• _Description of the task_
Among the entries, find the lines with the string "agent" and report them.

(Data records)
**********

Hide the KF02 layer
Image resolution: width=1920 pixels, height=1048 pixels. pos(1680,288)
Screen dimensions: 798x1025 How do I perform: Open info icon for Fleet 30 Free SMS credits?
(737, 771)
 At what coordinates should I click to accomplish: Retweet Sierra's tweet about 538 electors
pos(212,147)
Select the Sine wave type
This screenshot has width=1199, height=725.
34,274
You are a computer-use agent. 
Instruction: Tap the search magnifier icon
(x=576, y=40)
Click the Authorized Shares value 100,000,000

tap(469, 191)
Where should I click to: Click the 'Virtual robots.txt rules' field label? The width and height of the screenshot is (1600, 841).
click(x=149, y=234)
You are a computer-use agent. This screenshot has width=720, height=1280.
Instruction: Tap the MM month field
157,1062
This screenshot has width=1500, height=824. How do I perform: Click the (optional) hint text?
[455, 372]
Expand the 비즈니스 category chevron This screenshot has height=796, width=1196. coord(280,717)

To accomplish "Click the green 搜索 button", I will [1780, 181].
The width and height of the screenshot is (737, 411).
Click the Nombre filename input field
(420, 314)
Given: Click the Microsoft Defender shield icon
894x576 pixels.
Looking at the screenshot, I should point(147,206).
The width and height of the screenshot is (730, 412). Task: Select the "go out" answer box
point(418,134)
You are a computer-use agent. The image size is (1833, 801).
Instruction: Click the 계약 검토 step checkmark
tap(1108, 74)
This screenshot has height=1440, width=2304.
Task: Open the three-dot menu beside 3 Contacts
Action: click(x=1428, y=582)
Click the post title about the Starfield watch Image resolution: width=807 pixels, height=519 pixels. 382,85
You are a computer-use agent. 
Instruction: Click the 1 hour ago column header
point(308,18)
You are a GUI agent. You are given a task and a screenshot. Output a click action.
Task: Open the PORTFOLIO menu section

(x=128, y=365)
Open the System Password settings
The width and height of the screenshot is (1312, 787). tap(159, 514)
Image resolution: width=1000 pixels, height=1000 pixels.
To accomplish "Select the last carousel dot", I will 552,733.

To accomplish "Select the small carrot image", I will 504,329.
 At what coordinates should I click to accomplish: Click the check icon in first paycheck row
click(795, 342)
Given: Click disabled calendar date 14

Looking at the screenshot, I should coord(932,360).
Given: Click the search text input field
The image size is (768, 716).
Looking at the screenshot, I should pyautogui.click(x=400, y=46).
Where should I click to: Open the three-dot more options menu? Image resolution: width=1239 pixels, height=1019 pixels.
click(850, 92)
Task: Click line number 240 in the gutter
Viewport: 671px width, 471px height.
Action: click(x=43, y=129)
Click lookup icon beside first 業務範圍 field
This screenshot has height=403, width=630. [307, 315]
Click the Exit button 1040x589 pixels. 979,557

**********

• _Finished task_
You are a computer-use agent. 
You are a computer-use agent. This screenshot has width=720, height=1280.
You are a computer-use agent. The image size is (1833, 801).
You are a computer-use agent. 
You are a GUI agent. You are given a task and a screenshot. Output a click action.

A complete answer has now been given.